Adolescence is the period when the majority of smokers start smoking. Active smoking during the childhood and adolescence seriously affects respiratory health by causing decreased lung growth, poorer lung function, increased sputum production, airway obstruction, cough, and shortness of breath (Tyc and Throckmorton-Belzer 2006). A recent study conducted among teenagers has demonstrated that regular smoking in healthy nonallergic adolescents increases the risk of subsequent development of asthma (Gilliland et al 2006). Active tobacco smoking induces lower airway inflammation, and has been associated with diminished response to inhaled and systemic steroids in asthmatic patients.
Active smoking among adolescent asthmatics contributes to the frequency and severity of their asthma symptoms. This was confirmed in a study by Mallol and colleagues (2007) in this issue, which presented the data on smoking habits of asthmatic adolescents in Chile. A further alarming finding of the study was the high prevalence of adolescent female smokers. This appears to mirror the findings from many other countries, in which, even after massive media campaigns, cigarette smoking remains popular amongst teenagers, and particularly young women.
Despite having a chronic respiratory disease, asthmatic adolescents do not restrain themselves from smoking, but have equally high smoking rates as their peers, which raises the question of the possible factors that may predispose them to this form of addictive behavior (Zimlichman et al 2004; Jones et al 2006). Studies have indicated that adolescents who are nonadherent to their asthma treatment are more risk-taking and rebellious, therefore more prone to undertake health-compromising behaviours (Tyc and Throckmorton-Belzer 2006). Factors like exposure to smoking at home and having friends who smoke are likely to trigger smoking behavior in asthmatic adolescents. Children with chronic illness like asthma may also have both disease and treatment-related higher psychosocial distress. School absenteeism and separation from peers due to asthma morbidity may also contribute to smoking behavior by using smoking as a vehicle for reconnecting with their peers. However, these factors can change depending on age, sex, race, and socioeconomic status (Tyc and Throckmorton-Belzer 2006).
This topic has been the subject of a recent review article summarizing the current state of the art (Tonnesen 2002). There has been a huge number of high quality interventional studies conducted among teenagers using different school-based programs targeting smoking behaviour (Thomas and Perera 2006). Although the majority of such trials have shown some benefit on the prevention of active smoking in the short term, there is controversy about longevity of these effects. A study with the longest duration of intervention (lasting 8 years) failed to demonstrate sustained effect of specific intervention (Thomas and Perera 2006).
Recently, governments and public health authorities have been trying to develop new policies which would reduce smoking. One of them has been an increase in cigarette taxes which proved to be effective among women of higher educational level (Ringel and Evans 2001).
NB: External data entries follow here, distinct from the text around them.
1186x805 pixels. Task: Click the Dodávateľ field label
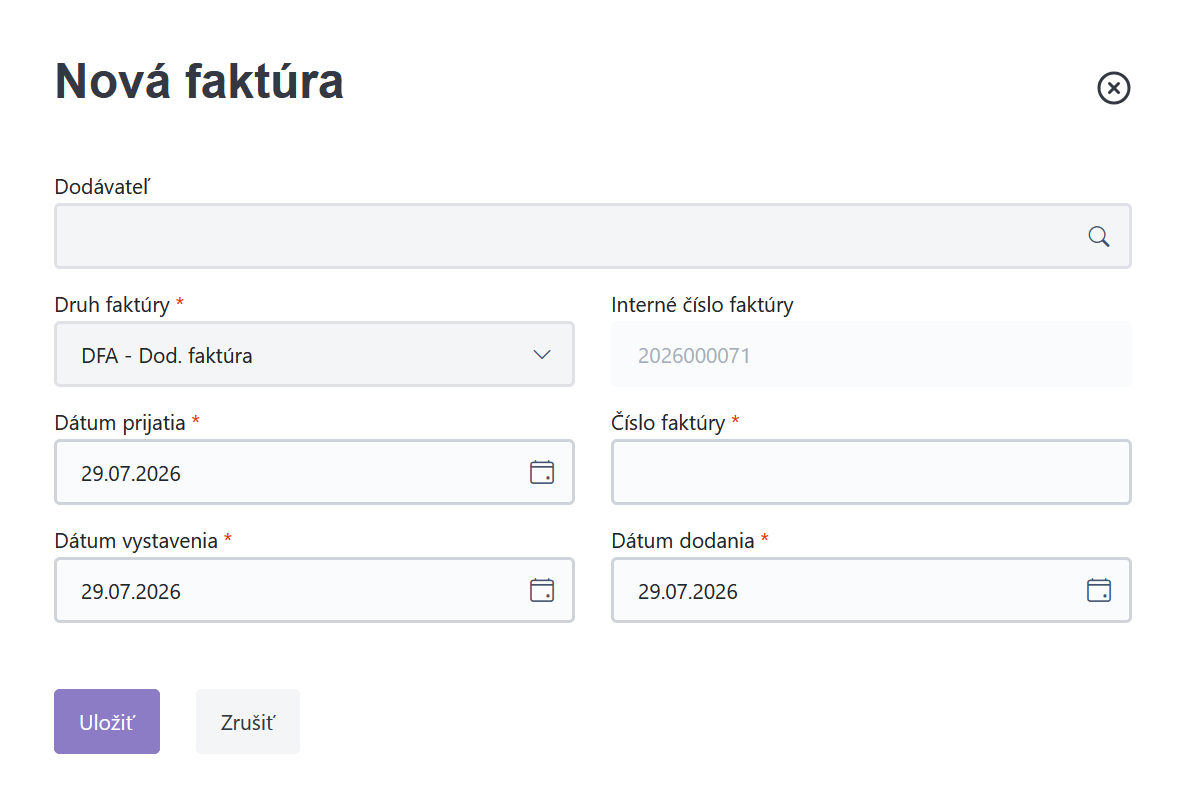[x=103, y=187]
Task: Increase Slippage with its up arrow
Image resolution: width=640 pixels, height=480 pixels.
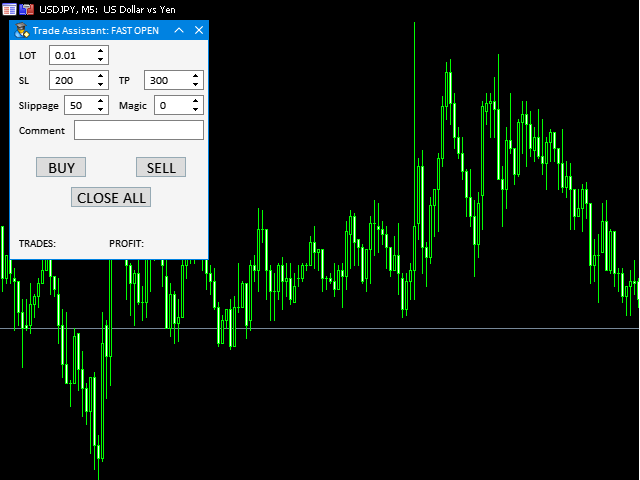Action: [x=100, y=100]
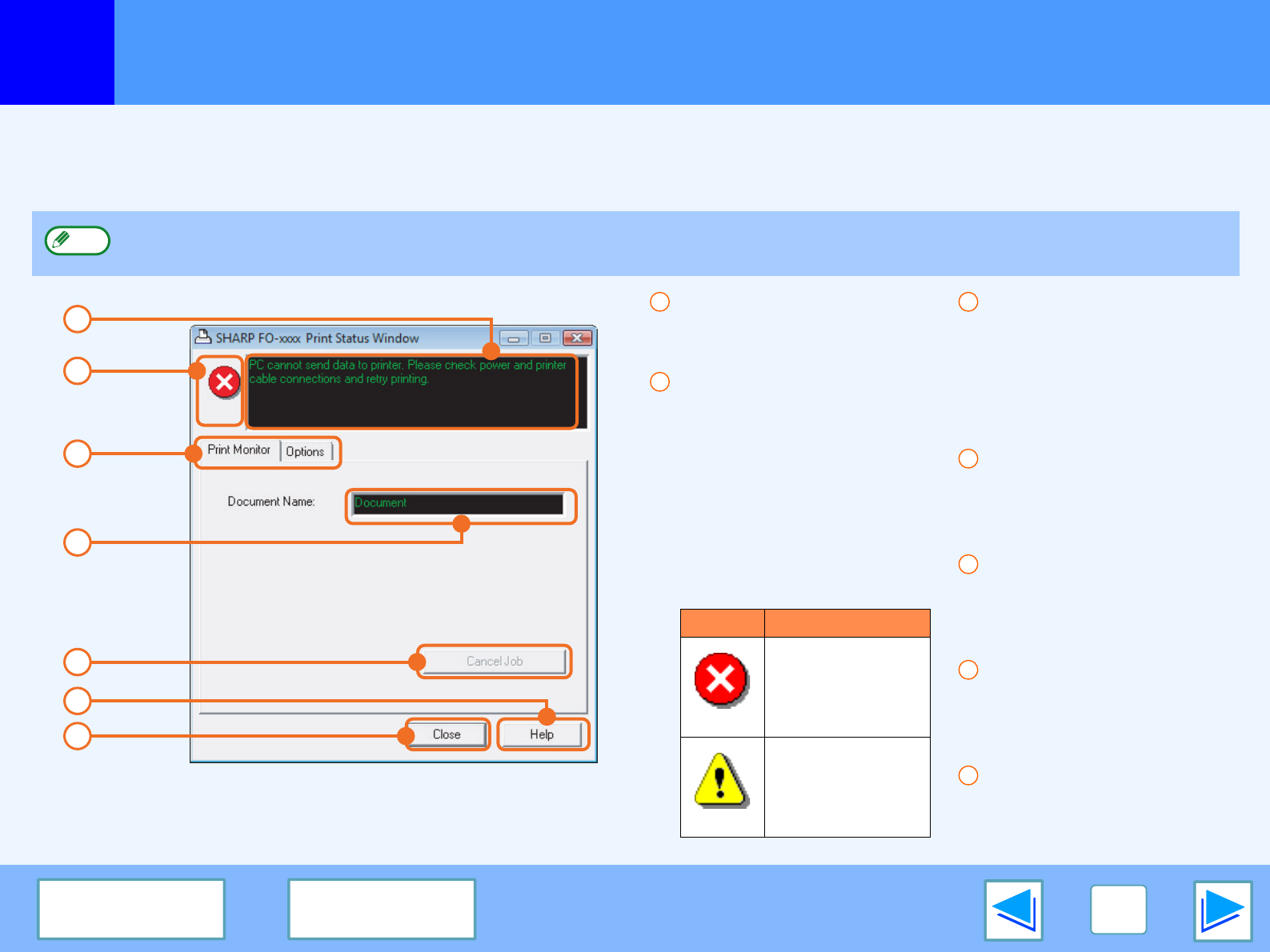1270x952 pixels.
Task: Click the red error icon in Print Status Window
Action: pyautogui.click(x=224, y=382)
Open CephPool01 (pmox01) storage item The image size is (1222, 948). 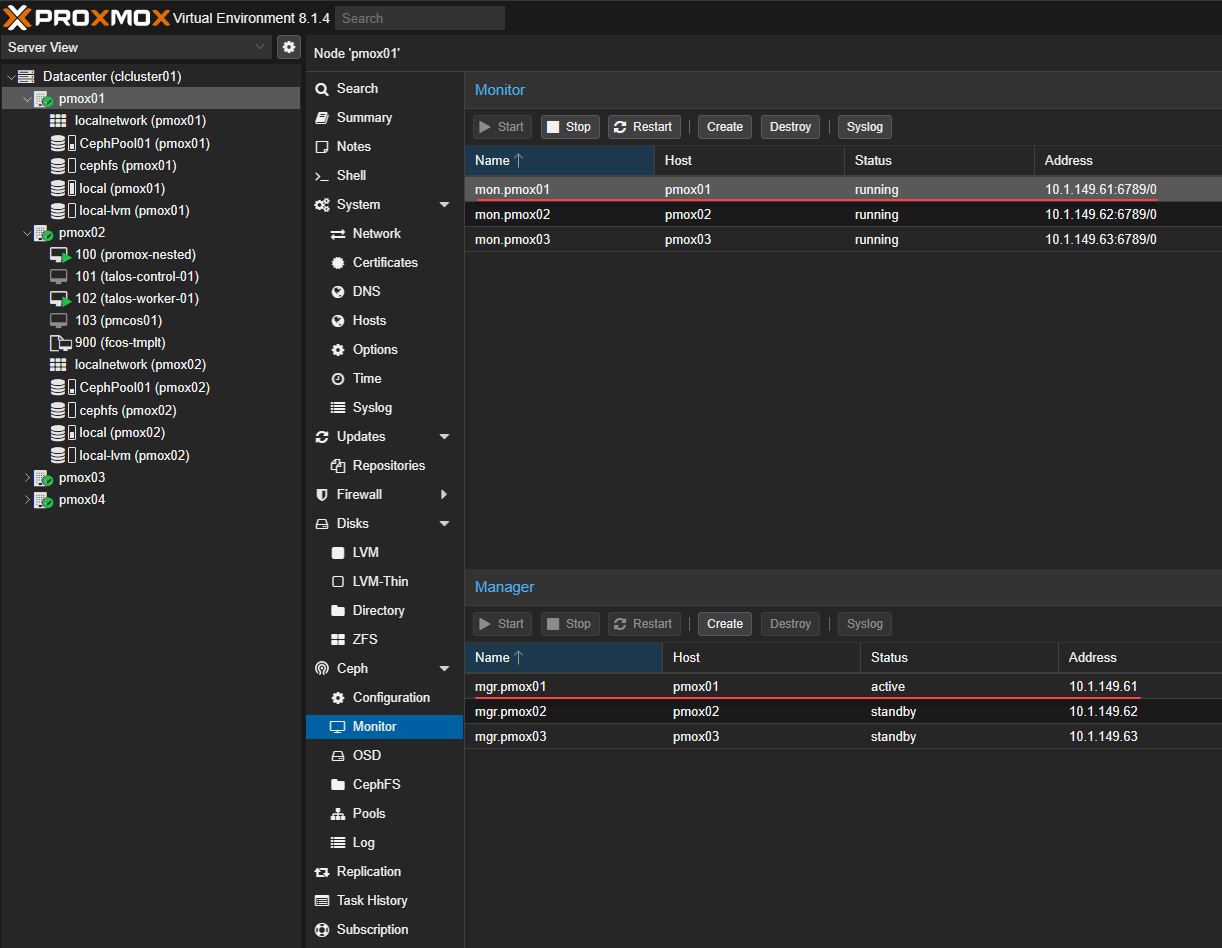tap(144, 143)
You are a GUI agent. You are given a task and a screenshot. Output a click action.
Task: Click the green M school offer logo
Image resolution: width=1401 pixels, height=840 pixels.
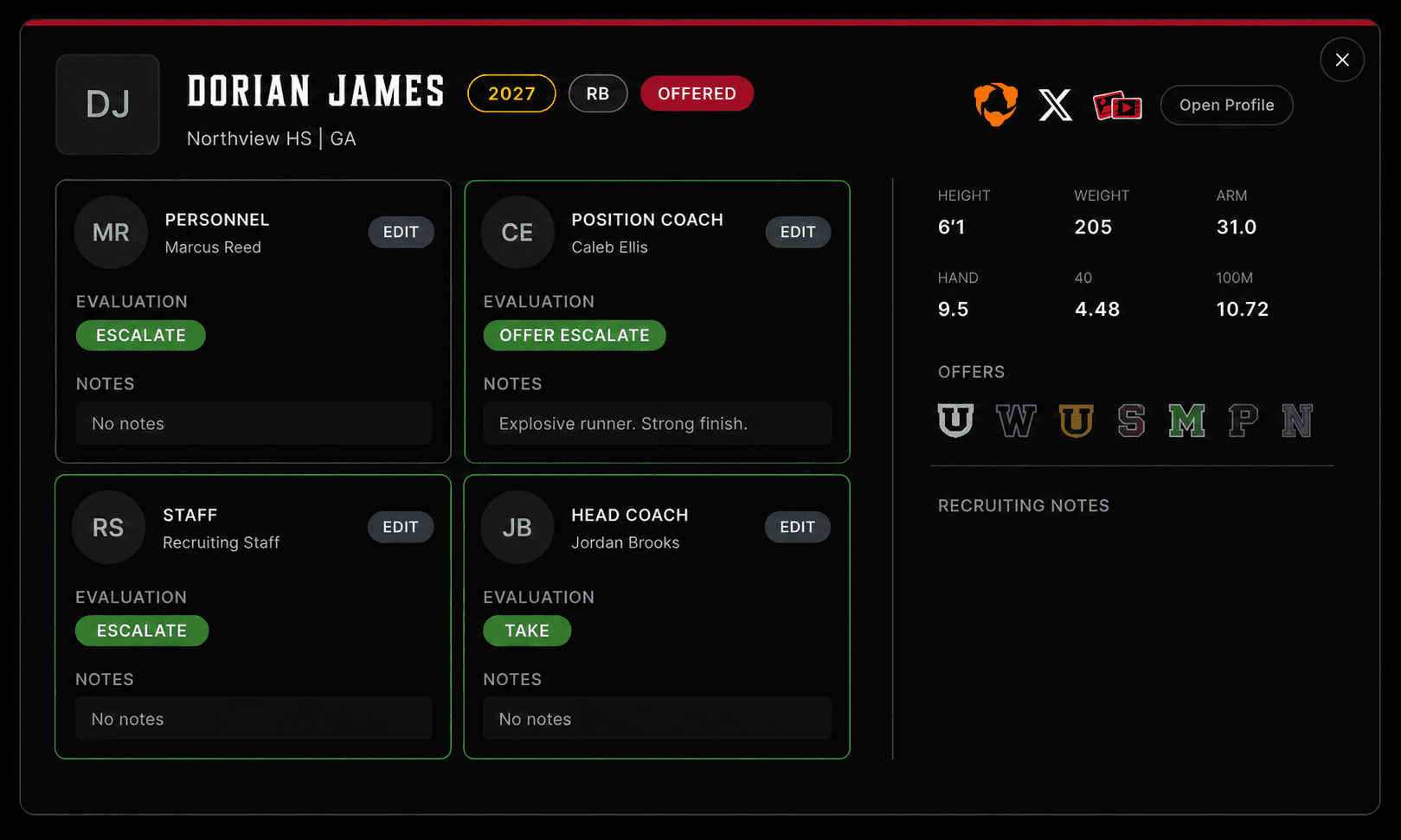1186,420
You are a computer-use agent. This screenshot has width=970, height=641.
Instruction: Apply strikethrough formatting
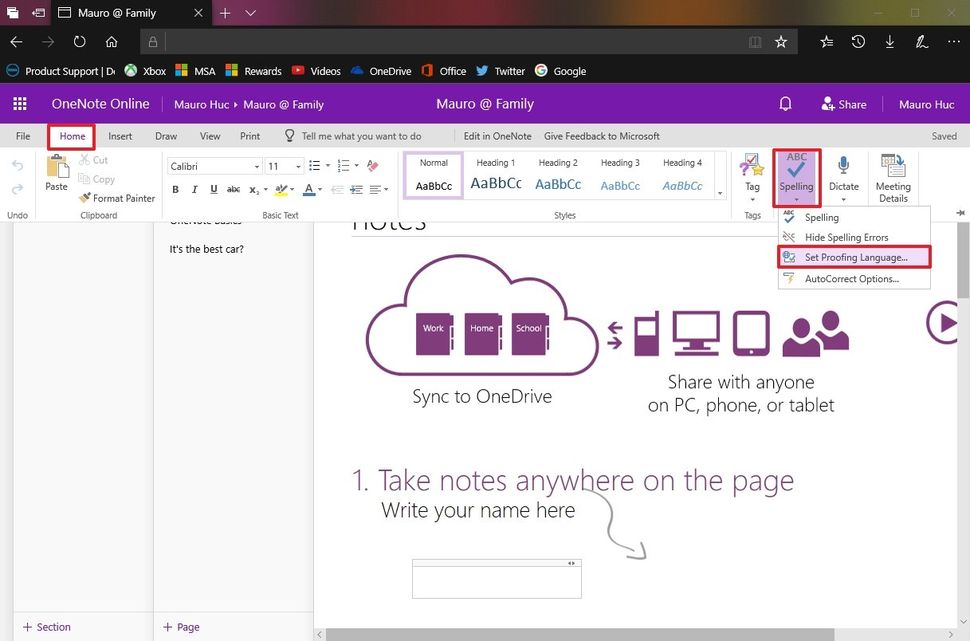click(232, 189)
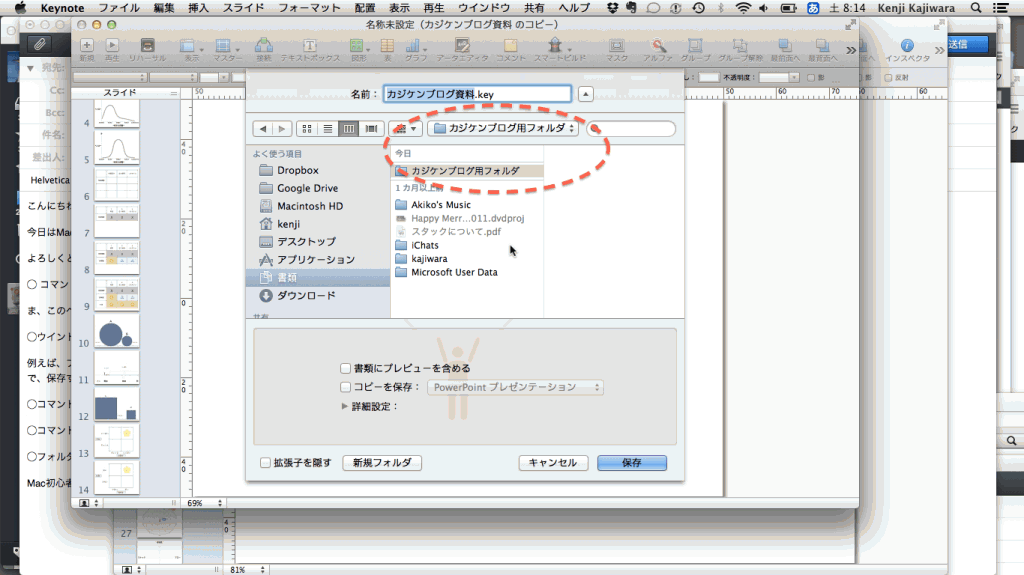Screen dimensions: 1024x575
Task: Open the ダウンロード folder in sidebar
Action: 306,295
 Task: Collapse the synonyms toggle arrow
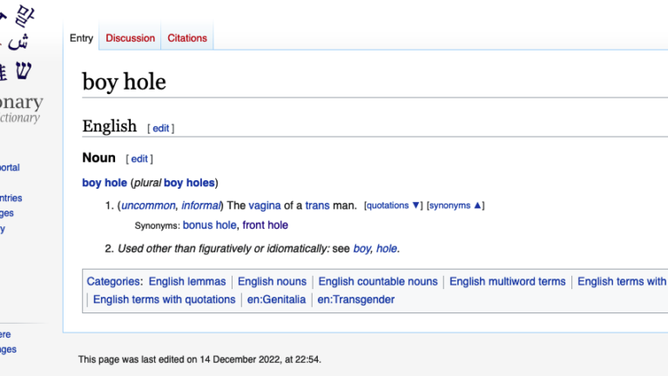pos(477,205)
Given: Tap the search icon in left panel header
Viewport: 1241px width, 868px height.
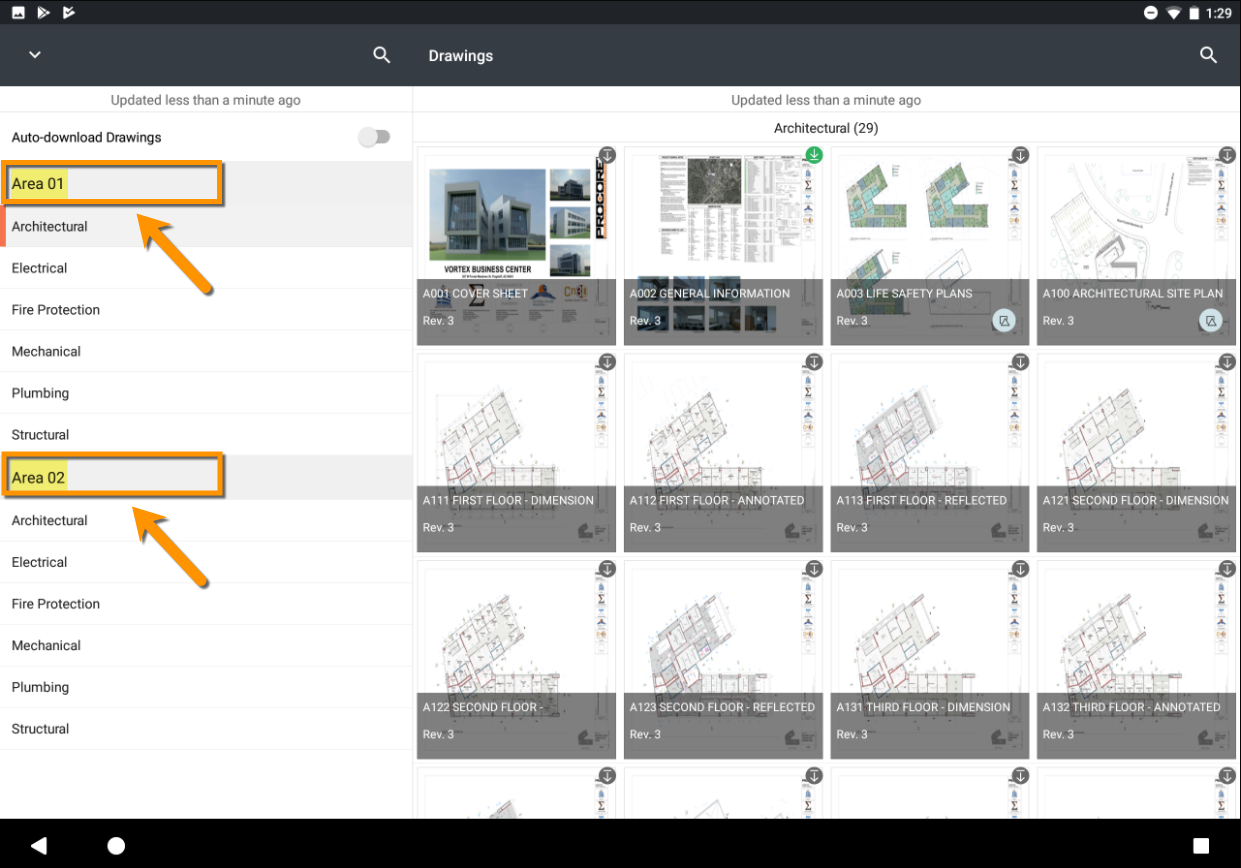Looking at the screenshot, I should 381,55.
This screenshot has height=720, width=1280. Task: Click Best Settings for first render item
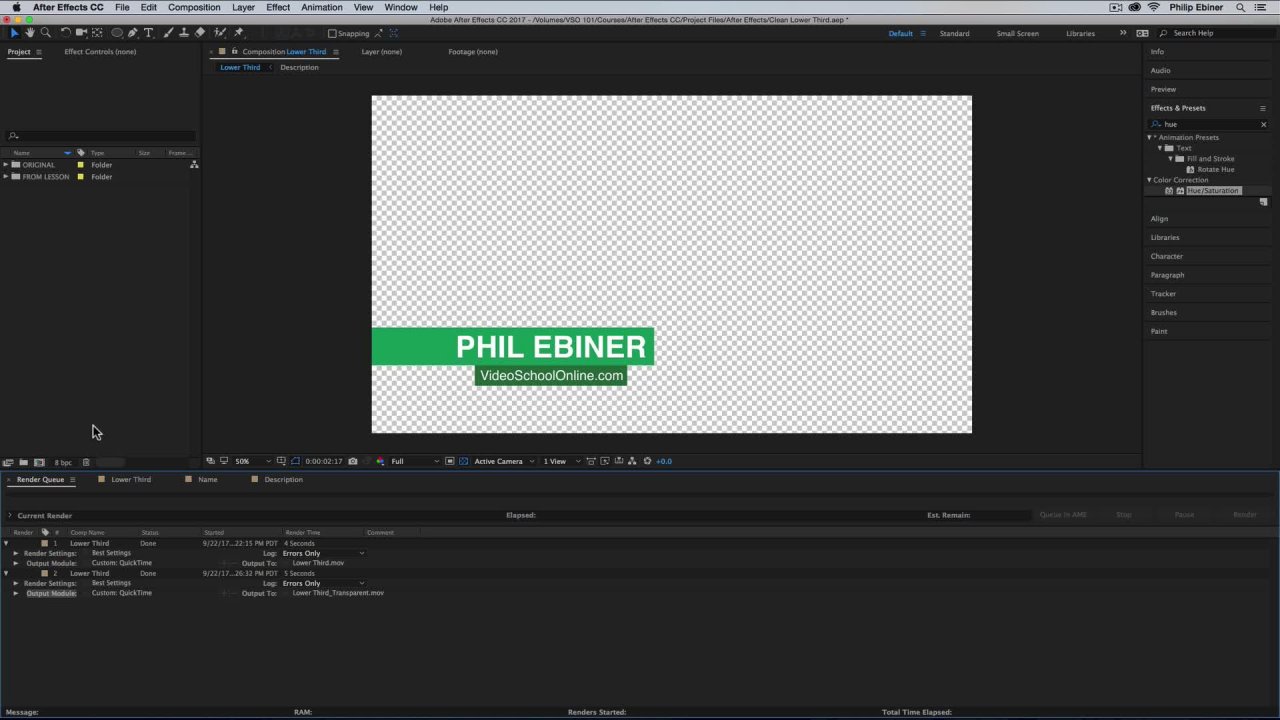coord(111,553)
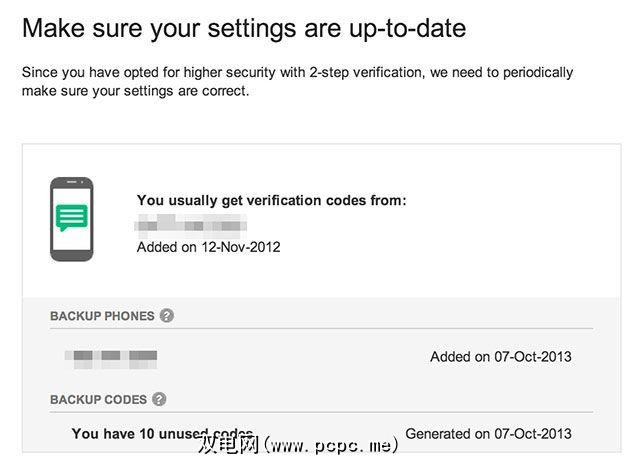Click the word "periodically" in the description
The image size is (640, 468).
[x=529, y=73]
Media advertisements have great influence on smoking behavior among young adults. Successful public health campaigns to persuade governments of the need for legislation to end the tobacco advertising campaigns in media resulted in legislations banning all tobacco advertising in the UK (Tobacco Advertising and Promotion Act 2003) and many other developed countries. As a result of an EU Directive, there is a partial ban on tobacco advertising also exists throughout the EU.
However, developing countries largely lack such policies, and as a consequence, tobacco companies continue to market their products. In this era of globalization, the legislations to end the tobacco advertising needs to become global, and having smoke-free schools should be our common goal.